The project was Hadfield's idea, said Tidby, who became "pretty good buddies" with the astronaut while working on a series with the National Film Board and NASA.

"While he was up in space he sent me a quick email and said, 'I want to make the first music video ever made in space. Can you help out?' I said, 'Absolutely.'"

The logistics were challenging, said Tidby. Astronauts only have about 12 hours of free time a week and the International Space Station cameras hadn't been maintained in a while, so there was a lot of dead spots, he said.

For a while, Tidby thought they might have to abandon the project.

But Hadfield called him from space, which was "very cool," and asked him what he needed. Tidby told him the amount of footage he'd need to put together a five-minute video, as well as the shots and angles he was hoping for, which included one of Hadfield in front of a window that overlooks earth.

'So much fun'

"It's beautiful," said Tidby. "It's one of the first shots that shows up in the video and it's the one that takes everyone's breath away," he said.
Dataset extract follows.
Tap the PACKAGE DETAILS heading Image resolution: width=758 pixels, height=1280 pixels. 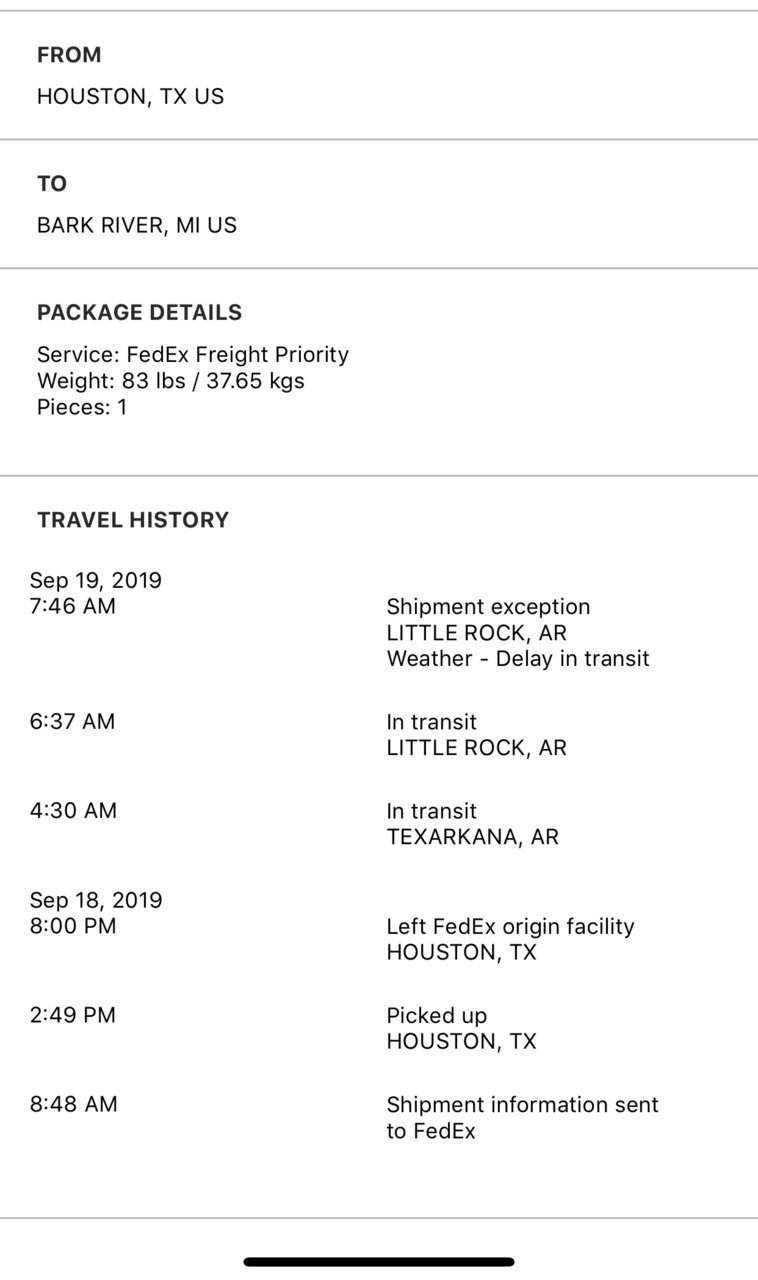(139, 312)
"I took a fill frame, which is going to be his legacy picture, it’s going to be all over the internet."

Hadfield "kept delivering," taking time during his lunch breaks or waking up in the middle of the night to get some more footage, said Tidby.
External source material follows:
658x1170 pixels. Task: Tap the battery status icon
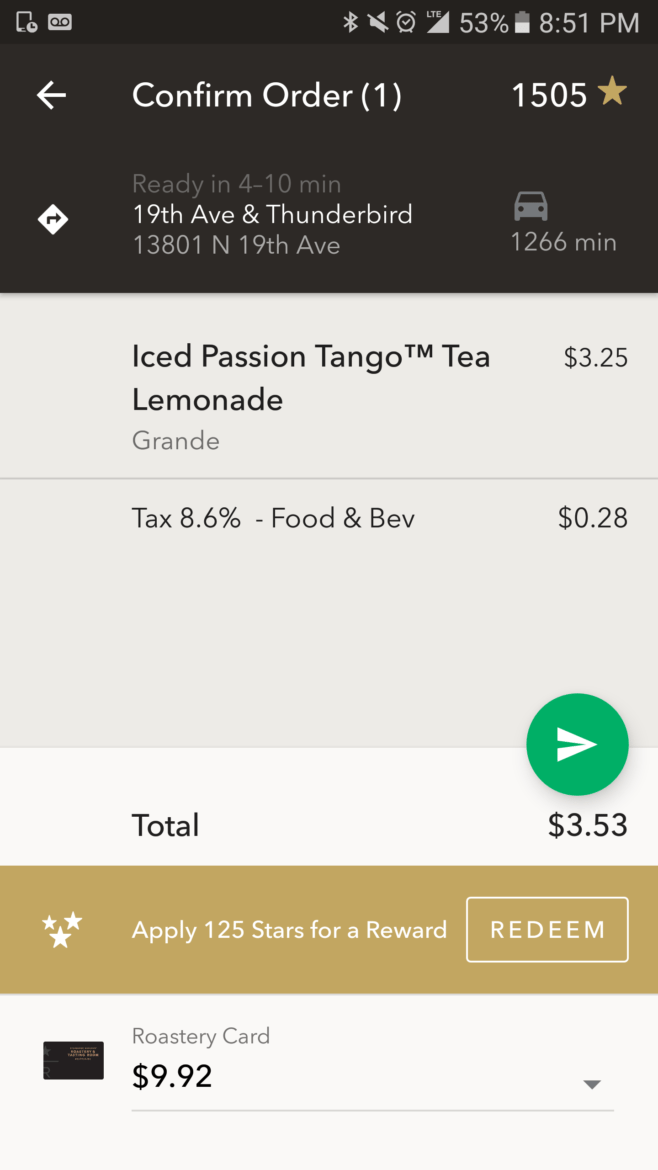coord(522,22)
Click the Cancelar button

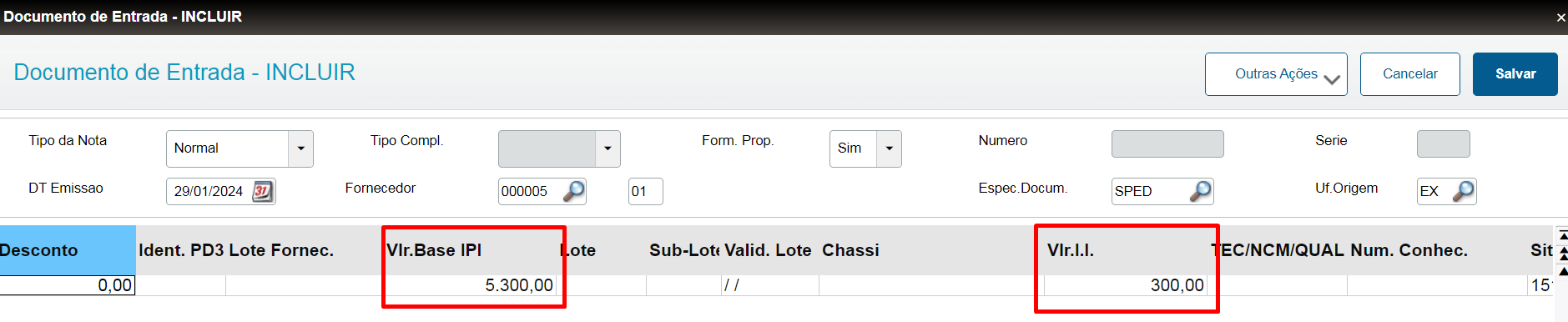pyautogui.click(x=1409, y=74)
"I'd just say, 'Can you get a shot, like push your guitar, make it float through the space station?' And so he would send it and I was like, 'This is so much fun. I’m having so much fun doing this.'"

Hadfield called Tidby on Sunday, after seeing the finished product for the first time. "He thanked me, he almost sounded like he was in tears and he just kind of talked about some of the difficulties he had while shooting," said Tidby.
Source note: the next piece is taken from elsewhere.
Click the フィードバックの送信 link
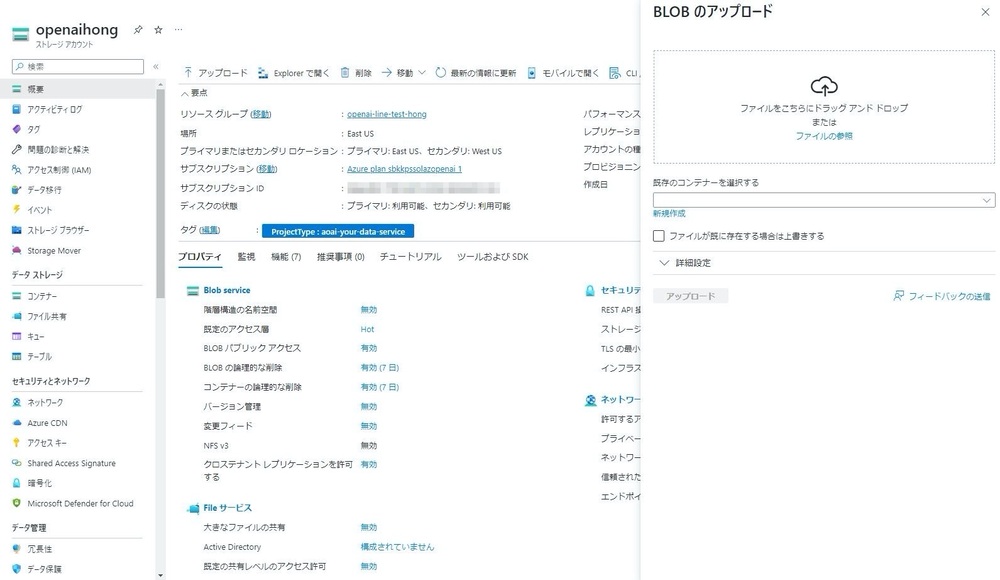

"And he goes, 'When I'm back [to Earth] and I get all settled in, 'Come on out to my cottage, let’s have some beers together.' It's like, 'Oh wow! Yes, absolutely!'"

Hadfield, who handed over command of the International Space Station to Russian cosmonaut Pavel Vinogradov on Sunday, is scheduled to return to Earth on Monday, with the landing slated for 10:31 p.m. ET in Kazakhstan.

Tidby said he will be among those anxiously watching, "waiting for him to stick his head ouf the capsule and give everyone a thumbs up."